## START Quoted passage

Freddy discovered a new procedure to grow much bigger cauliflowers. He wants to share this finding with his fellow gardener Tommy but he does not want anyone to steal the procedure. So the two gardeners agreed upon using a simple encryption technique proposed by M. E. Ohaver.

The encryption is based on the Morse code, which represents characters as variable-length sequences of dots and dashes. The following table shows the Morse code sequences for all letters:

 A .- H .... O --- V ...- B -... I .. P .--. W .-- C -.-. J .--- Q --.- X -..- D -.. K -.- R .-. Y -.-- E . L .-.. S ... Z --.. F ..-. M -- T - G --. N -. U ..-

Note that four possible dot-dash combinations are unassigned. For the purposes of this problem we will assign them as follows (note these are not the assignments for actual Morse code):

 underscore (“_”) ..-- period (“.”) ---. comma (“,”) .-.- question mark (“?”) ----

In practice, characters in a message are delimited by short pauses, typically displayed as spaces. Thus, the message “ACM_GREATER_NY_REGION” is encoded as:
.- -.-. -- ..-- --. .-. . .- - . .-. ..-- -. -.-- ..-- .-. . --. .. --- -.

The Ohaver’s encryption scheme is based on mutilating Morse code, namely by removing the pauses between letters. Since the pauses are necessary (because Morse is a variable-length encoding that is not prefix-free), a string is added that identifies the number of dots and dashes in each character. For example, consider the message “.--.-.--”. Without knowing where the pauses should be, this could be “ACM”, “ANK”, or several other possibilities. If we add length information, such as “.--.-.-- 242”, then the code is unambiguous.

## END Quoted passage

Exercises
A) Which dot-dash sequence does the Ohaver encryption passage assign to the question mark?
B) Summarize the Ohaver encryption passage in two sentences.
C) Continue the Ohaver encryption passage from its last sentence.
The material after this point has no connection to the Ohaver encryption passage.

## START Data lines

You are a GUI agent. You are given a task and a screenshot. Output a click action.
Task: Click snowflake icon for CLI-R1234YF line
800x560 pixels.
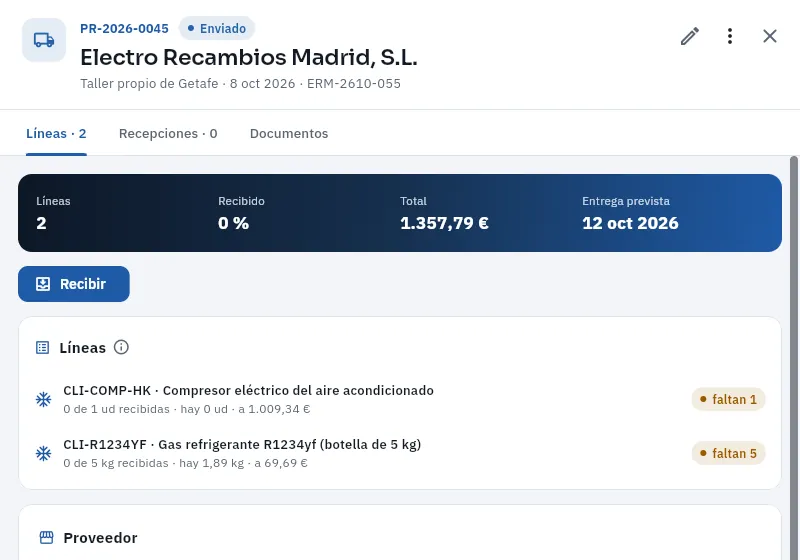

## END Data lines

Set of answers
A) The question mark is assigned "----".

B) Two gardeners, Freddy and Tommy, agree to protect a cauliflower-growing procedure with a simple encryption method proposed by M. E. Ohaver, based on Morse code with four otherwise unassigned sequences given to the underscore, period, comma, and question mark. The method removes the pauses between encoded letters and adds a string giving the number of dots and dashes in each character, so a message such as ".--.-.-- 242" can be decoded without ambiguity.

C)
Ohaver’s scheme has three steps, the same for encryption and decryption:

1. Convert the text to Morse code without pauses but with a string of numbers to indicate code lengths.

2. Reverse the string of numbers.

3. Convert the dots and dashes back into the text using the reversed string of numbers as code lengths.

As an example, consider the encrypted message “AKADTOF_IBOETATUK_IJN”. Converting to Morse code with a length string yields:
.--.-.--..----..-...--..-...---.-.--..--.-..--...----. 232313442431121334242
By reversing the numbers and decoding, we get the original message “ACM_GREATER_NY_REGION”.

The security of this encoding scheme is not too high but Freddy believes it is sufficient for his purposes. Will you help Freddy to implement this encoding algorithm and to protect his sensitive information?

## Input

The input will consist of several messages encoded with Ohaver’s algorithm, each of them on one line. There will be at most $3\, 000$ messages.

Each message will use only the twenty-six capital letters, underscores, commas, periods, and question marks. Messages will not exceed $1\, 000$ characters in length.

## Output

For each message in the input, output the decoded message on one line.

Sample Input 1 Sample Output 1
FENDSVTSLHW.EDATS,EULAY
TRDNWPLOEF
NTTTGAZEJUIIGDUZEHKUE
QEWOISE.EIVCAEFNRXTBELYTGD.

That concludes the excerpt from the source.